Supplied records START
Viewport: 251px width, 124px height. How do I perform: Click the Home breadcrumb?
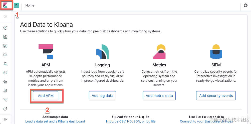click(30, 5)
Supplied records END
Supplied records START
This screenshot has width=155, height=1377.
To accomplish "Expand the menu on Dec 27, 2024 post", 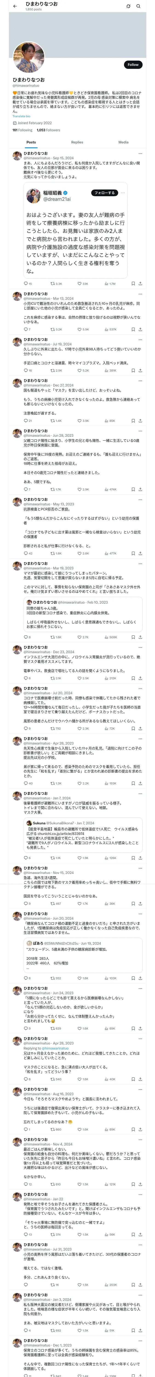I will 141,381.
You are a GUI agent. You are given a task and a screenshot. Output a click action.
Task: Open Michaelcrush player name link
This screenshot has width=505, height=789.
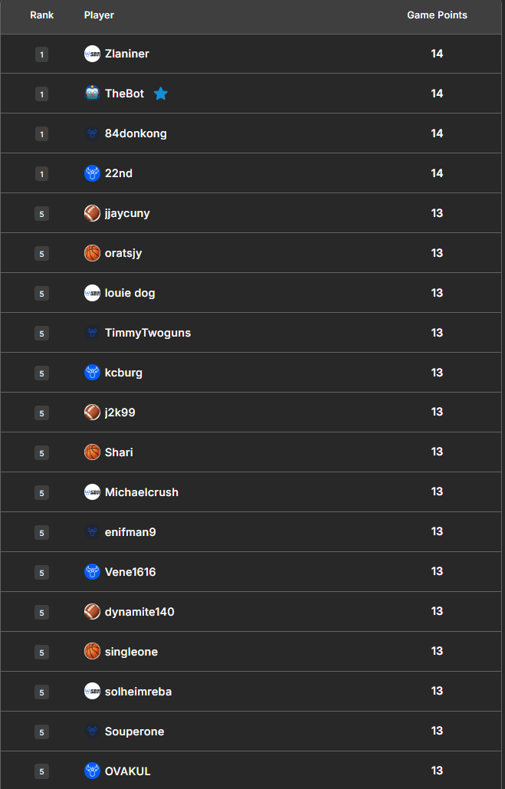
Supplied records END
Supplied records START
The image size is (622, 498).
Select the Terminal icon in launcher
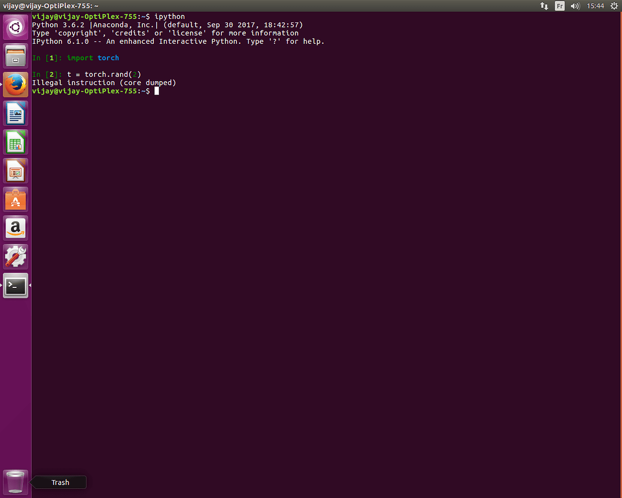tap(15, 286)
Supplied records END
## How to complete this task:
Answer with one number only: how many lines above contain the word "screenshot".

## Answer section:
3